1→ Got my results from the Dr this morning, and let's just say NJ has been a bad girl by not taking her medication and now has to have another blood test in six weeks so the Dr can see that I'm back on my medication... and taking it correctly. I have to get my body used to having the correct dosages flowing through my system again so it'll screw me up for the next couple of weeks. I'm also starting on some other medication as well, but this is just Caltrate for my bones as I don't have enough of a calcium intake.

2→ Mum is booked in tomorrow morning to have her eyes tested. and then I thought we'd have a nice morning tea out before we come home. At this stage Emily doesn't think she'll be able to come with us, which is a shame, but we'll survive.

3→ I have Droogie booked in at the vets for this upcoming Wednesday morning. so hopefully they can figure out this whole crazy scratching thing, because I can tell you now it's definitely not fleas. Hopefully it's nothing major, and that it won't cost me a damn fortune, and that he's a good boy and doesn't bite/scratch up the vet like last time he was there.

4→ I've been reading Sherrilyn Kenyon and I'm up to Kiss Of The Night (Wulf & Cassandra). Every time I read these books I find parts I've missed. they never get old. I love so many of the characters I think my four favourites would have to be Ash, Zarek, Valarius, and Styxx.

5→ There's so much going on in my life at the moment that I can't wait for things to settle down so I can sit back and take a deep breath, and get my head together enough to figure out my next step in life. I actually know the next step. the hard part is lifting up my leg and moving my foot forward enough to start moving in the right direction. On that note I'm outa here as I have stuff to do around the house. I'll catch you some time over the next couple of days.

Friday 26 May 2017

Fur Baby Frustration & Other News

As you all know my cats are 16 years old, and as we are coming into winter this year Droogie has started peeing... more than usual... I mean he'll be scratching and all of a sudden he'll be so into it that his bladder will let go and he'll usually be lying on my damn bed. I've even taken to putting a plastic table cloth on the bed under his blanket and old towels so that he doesn't soak my bedding... learnt that lesson the hard way. (He's only been doing this whole peeing thing for a week). And today he peed on the couch... so I have spent the morning washing and Fabreezing the shit out of it, so I don't get left with the smell of urine... which thankfully I haven't. He knows he's done wrong and now he's hiding. I'm hoping this is just due to a change in the weather and nothing more serious. I'll keep my eye on him and let you all know. As Droogie isn't very popular at the vet, the last time he was there he bit poor Dr Amanda.

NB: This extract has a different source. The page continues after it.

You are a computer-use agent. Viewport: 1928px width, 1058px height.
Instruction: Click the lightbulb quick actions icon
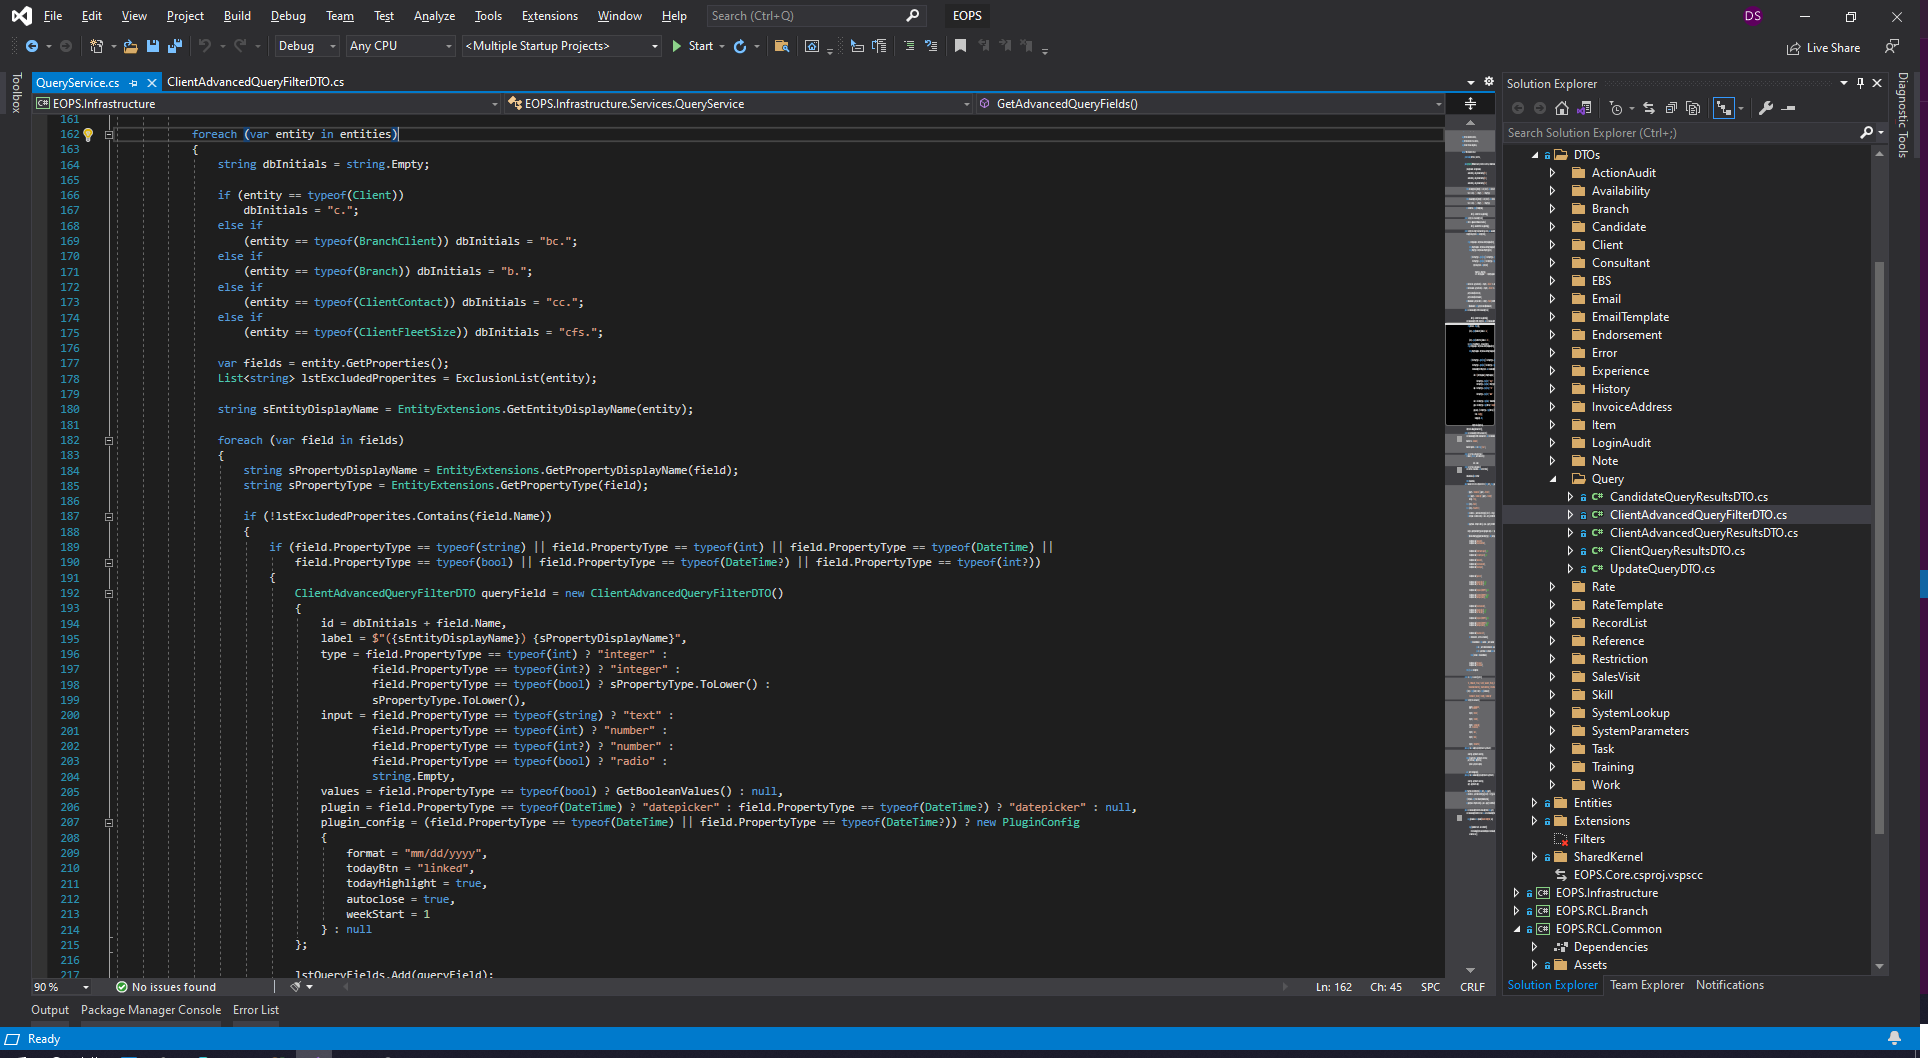(88, 134)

Got up this morning and did all my housework straight up, just to get it over and done with. Found out I really need to change that light bulb that I never got around to changing before my sister came. I got a little sidetracked. But like I said I have a month to get my life back on track before I have to get back into writing. So I really need to come up with a working routine.

I have to do some gardening today, but I just can't bring myself to do go outside and start. I'm not what you would call an avid gardener. I don't mind the watering, I hate weeding and the tending of the plants etc, but I suppose it has to be done, and I'm the one that has to do it. For the life of me I can't figure out why the hell I put the garden beds in, in the first place. At least they aren't usually flowering plants.

My migraines have made a return. I'm hoping they are here for just a brief visit as I truly don't want them for much longer than a day or two at most. I thought I had them under control... or at least I hoped I had. I go back to the doctor on Monday so I'll have to find out then.

Mum is watching North & South on Netflix, but I bet I'm the one who gets sucked in to the story, as Mum will more than likely forget it... she doesn't have the greatest memory.